[Records from a collection]
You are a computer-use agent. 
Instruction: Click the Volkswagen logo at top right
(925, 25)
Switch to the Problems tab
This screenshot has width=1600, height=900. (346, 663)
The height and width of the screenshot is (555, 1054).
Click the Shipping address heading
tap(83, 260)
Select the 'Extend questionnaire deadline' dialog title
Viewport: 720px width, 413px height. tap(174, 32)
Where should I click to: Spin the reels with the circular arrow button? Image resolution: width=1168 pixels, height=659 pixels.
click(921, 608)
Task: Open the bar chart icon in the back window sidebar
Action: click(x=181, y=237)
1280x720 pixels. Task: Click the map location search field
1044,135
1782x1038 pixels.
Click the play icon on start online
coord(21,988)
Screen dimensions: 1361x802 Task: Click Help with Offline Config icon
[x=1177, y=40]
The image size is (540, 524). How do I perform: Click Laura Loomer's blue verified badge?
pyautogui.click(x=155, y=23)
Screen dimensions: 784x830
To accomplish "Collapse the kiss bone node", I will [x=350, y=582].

### [WHAT TO PRODUCE]
Retype all the data verbatim.

### [EXERCISE RESPONSE]
You are a computer-use agent. 
Instruction: Click the Volkswagen logo at top right
(925, 25)
Switch to the Problems tab
This screenshot has width=1600, height=900. (346, 663)
The height and width of the screenshot is (555, 1054).
Click the Shipping address heading
tap(83, 260)
Select the 'Extend questionnaire deadline' dialog title
Viewport: 720px width, 413px height. tap(174, 32)
Where should I click to: Spin the reels with the circular arrow button? Image resolution: width=1168 pixels, height=659 pixels.
click(921, 608)
Task: Open the bar chart icon in the back window sidebar
Action: click(x=181, y=237)
1280x720 pixels. Task: Click the map location search field
1044,135
1782x1038 pixels.
Click the play icon on start online
coord(21,988)
Screen dimensions: 1361x802 Task: Click Help with Offline Config icon
[x=1177, y=40]
The image size is (540, 524). How do I perform: Click Laura Loomer's blue verified badge?
pyautogui.click(x=155, y=23)
Screen dimensions: 784x830
To accomplish "Collapse the kiss bone node", I will [x=350, y=582].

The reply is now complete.